> **ACTION ITEM**: All lines of the records below that contain the word "will" must be listed.

[Records from a data collection]
*** Block opens ***

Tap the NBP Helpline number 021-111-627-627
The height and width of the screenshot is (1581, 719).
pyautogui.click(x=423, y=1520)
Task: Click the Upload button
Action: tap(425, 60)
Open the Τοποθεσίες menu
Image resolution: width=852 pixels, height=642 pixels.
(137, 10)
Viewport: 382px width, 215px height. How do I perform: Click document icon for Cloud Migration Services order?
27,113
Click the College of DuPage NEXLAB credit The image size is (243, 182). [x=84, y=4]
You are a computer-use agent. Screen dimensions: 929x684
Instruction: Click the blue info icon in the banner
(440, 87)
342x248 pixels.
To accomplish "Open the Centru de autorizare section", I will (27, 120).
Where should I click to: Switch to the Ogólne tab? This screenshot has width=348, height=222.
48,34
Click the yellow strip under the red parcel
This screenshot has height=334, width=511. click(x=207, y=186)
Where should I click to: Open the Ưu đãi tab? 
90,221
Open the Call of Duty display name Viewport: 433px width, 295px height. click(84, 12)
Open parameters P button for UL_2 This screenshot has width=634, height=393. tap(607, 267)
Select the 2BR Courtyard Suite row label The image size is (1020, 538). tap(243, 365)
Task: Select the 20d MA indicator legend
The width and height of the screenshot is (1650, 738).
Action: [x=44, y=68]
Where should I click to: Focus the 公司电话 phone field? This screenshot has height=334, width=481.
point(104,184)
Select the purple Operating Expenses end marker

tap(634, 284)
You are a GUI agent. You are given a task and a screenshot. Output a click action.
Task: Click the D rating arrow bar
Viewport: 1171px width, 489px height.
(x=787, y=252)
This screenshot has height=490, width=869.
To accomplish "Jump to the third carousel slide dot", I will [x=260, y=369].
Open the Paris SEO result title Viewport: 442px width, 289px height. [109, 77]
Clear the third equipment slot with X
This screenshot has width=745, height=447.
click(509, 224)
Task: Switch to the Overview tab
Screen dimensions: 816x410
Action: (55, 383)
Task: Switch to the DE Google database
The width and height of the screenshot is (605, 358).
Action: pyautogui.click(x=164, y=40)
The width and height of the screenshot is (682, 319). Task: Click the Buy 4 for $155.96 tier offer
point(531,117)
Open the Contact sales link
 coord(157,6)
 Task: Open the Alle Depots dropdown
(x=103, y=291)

*** Block closes ***

> **WRITTEN ANSWER**:
To accomplish "Open the Centru de autorizare section", I will (27, 120).
To accomplish "Jump to the third carousel slide dot", I will [x=260, y=369].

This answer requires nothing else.